→ WRITTEN EXERCISE: Convert the data below into a Markdown table with two columns, Row and Text: Row numbers each line in order, and Text holds that line. Skip blank lines and leave the pictures out.

-*-*-

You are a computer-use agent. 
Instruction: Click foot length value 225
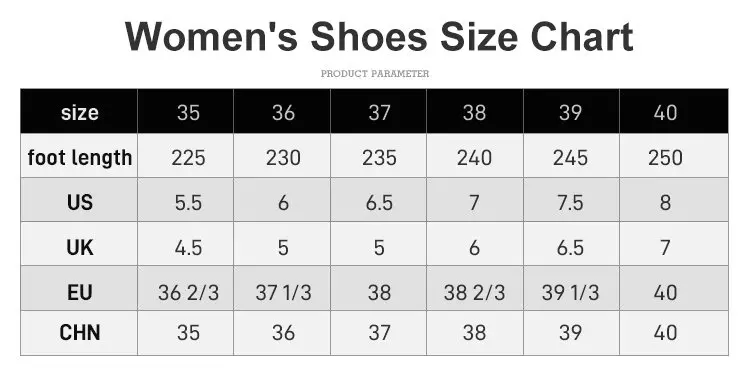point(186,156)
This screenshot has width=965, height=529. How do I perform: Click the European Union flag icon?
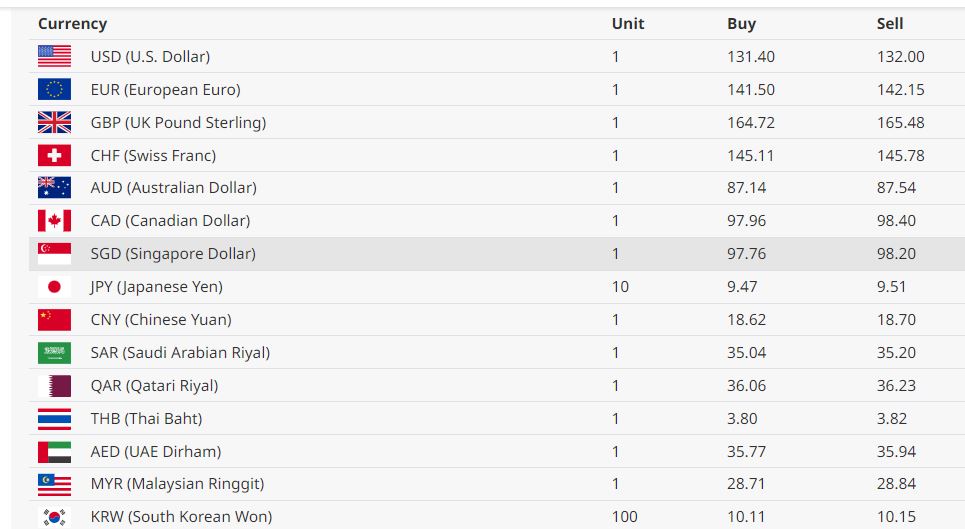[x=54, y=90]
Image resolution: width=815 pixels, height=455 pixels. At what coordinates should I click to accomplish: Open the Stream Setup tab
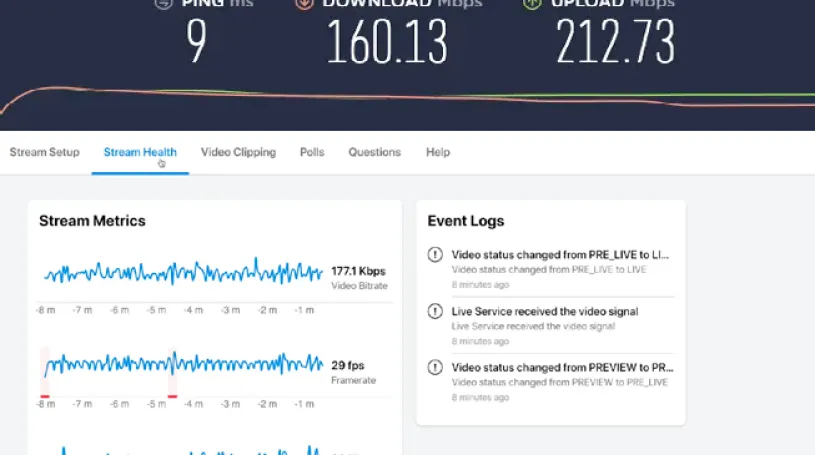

-*-*-

→ RESPONSE TO THIS EXERCISE:
| Row | Text |
|---|---|
| 1 | You are a computer-use agent.  |
| 2 | Instruction: Click foot length value 225 |
| 3 | point(186,156) |
| 4 | This screenshot has width=965, height=529. How do I perform: Click the European Union flag icon? |
| 5 | [x=54, y=90] |
| 6 | Image resolution: width=815 pixels, height=455 pixels. At what coordinates should I click to accomplish: Open the Stream Setup tab |